La ciudad dormía con sueño apacible como de señora muy de su casa i a quién place madrugar. De lejos en lejos, un farolillo lagrimeaba su mezquindad i se extenuaba más i de pronto moría.
Cuando el surgir del alba, milagro era encontrar –aunque de frecuencia sucedía- dos blancas siluetas femeninas en el balcón de la casa que sabemos. No eran nuestras novias, que de no las diéramos corazón en versos propios; pero esas muchachas románticas i por ende bellas merecían el honor de escuchar magníficas y apropiadas estrofas.
I la voz ronca, dulcificada por el temblor de la emoción, abría alas i volaba.
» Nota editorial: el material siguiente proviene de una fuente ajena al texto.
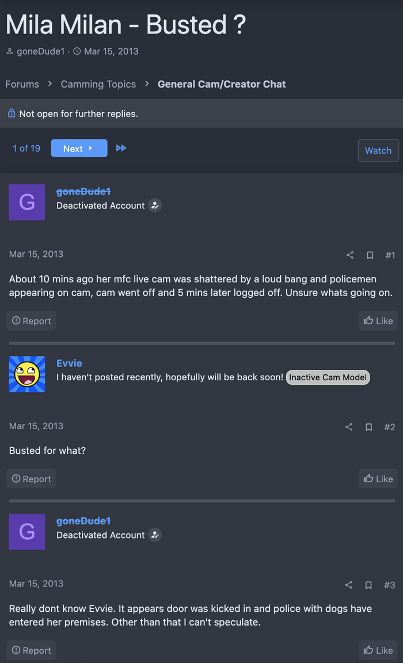Open Forums breadcrumb
The height and width of the screenshot is (663, 403).
pos(22,84)
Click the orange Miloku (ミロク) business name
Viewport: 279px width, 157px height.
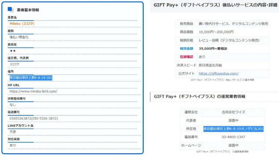tap(22, 23)
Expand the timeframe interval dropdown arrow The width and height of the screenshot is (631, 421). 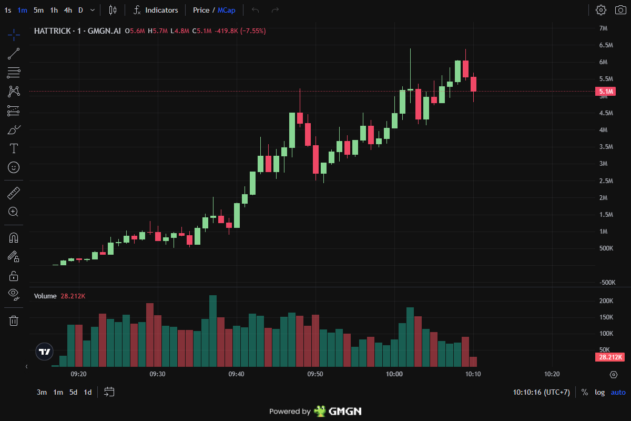[93, 10]
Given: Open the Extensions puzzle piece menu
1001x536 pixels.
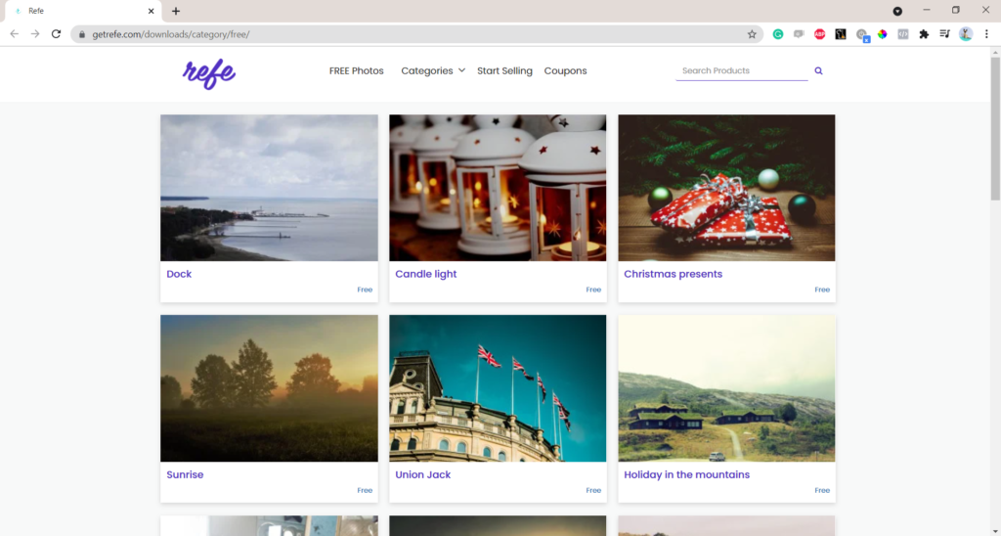Looking at the screenshot, I should coord(924,34).
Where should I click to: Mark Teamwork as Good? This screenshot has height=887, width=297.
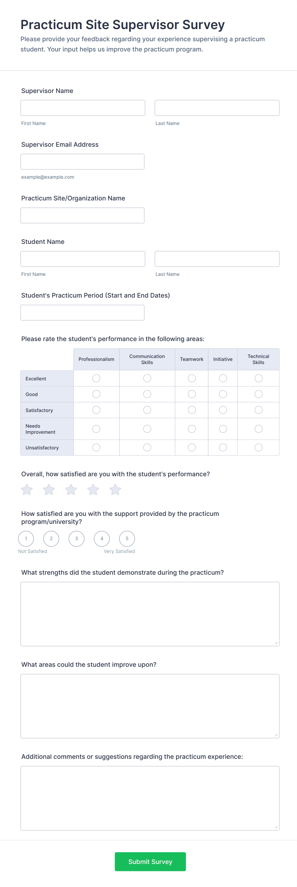coord(192,394)
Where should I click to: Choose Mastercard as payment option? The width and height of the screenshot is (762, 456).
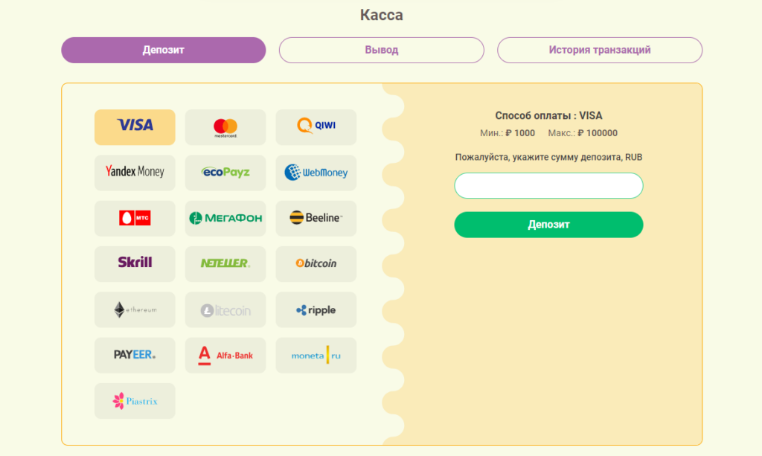tap(225, 126)
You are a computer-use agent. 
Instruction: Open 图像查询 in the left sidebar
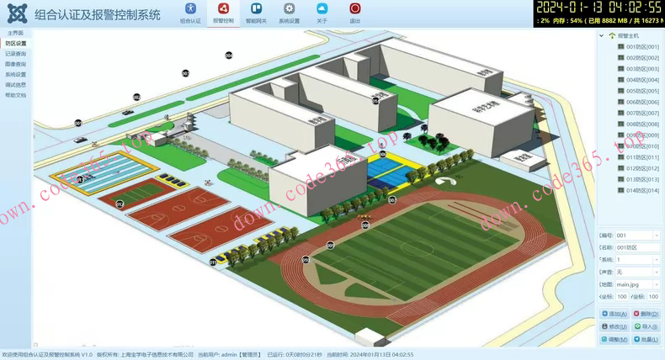click(16, 64)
Alma blanca, más blanca que el lirio;
frente blanca, más blanca que el cirio
que ilumina el altar del Señor,
ya serás por la aurora encendida,
ya serás sonrosada i herida
por el rayo de luz del Amor!

Luego se loaban sus ojos, sus labios, sus manos. La recordábamos el haber querido ser Margarita Gautier; íbamos al país del sol i oíamos en la siesta del trópico a la vieja cigarra ensayando su ronca guitarra senil. Al llegar los heraldos, preferíamos el paje con el lirio, la paloma o el resplandor que ciega los ojos. Después la princesa se ponía triste; por entretenerla placianos divagar sobre el amor con sutiles argumentos; i a la postre manchábamos su corpiño blanco con la más roja rosa que hubo en nuestro jardín.
La ciudad se había despertado. El esquilón de las viejas iglesias llamaba con insistencia. Era la hora de recitar la Letanía de Nuestro Señor Don Quijote, i quijotescamente íbamos al templo, i como no era de salirse sin algún brote de piedad, murmurábamos oraciones:

Manos blancas, lirios pulcros,
loco de tanto ignorar
voy a ponerme a gritar
al borde de los sepulcros:
Señor! Que la fe se muere;
Señor! cura mi dolor.
Miserere! Miserere!:
dame tu mano, Señor!

III

Así te aprendimos a amar, glorioso príncipe de poesía que hoy has hecho viaje a la estrella más radiante de la Eternidad.
Desde que supimos el santo culto de la belleza, pusimos al pie de tu nombre una rosa de devoción i ella esparció aromas junto a mujeres hermosas que de seguro no te entendieron, pero que se regocijaron en gran extremo oyendo la melodía de tu dulce serenata.
I no sólo esto, divino Rubén. Aún en la furtiva cita de la novia, nos dimos manera de decirle suaves frases arrancadas de tus libros ¡I sabes tu lo supremo de ese homenaje, gran sabedor de todo gesto lírico, cuando con las manos en su dueño, perdido el corazón de intensa enfermedad, apenas acierta el labio a balbucear las palabras de propósito firme i de santa esperanza!


VICTOR MANUEL ALBORNOZ.

“Hacia El Ideal” N° XVI Febrero 1916.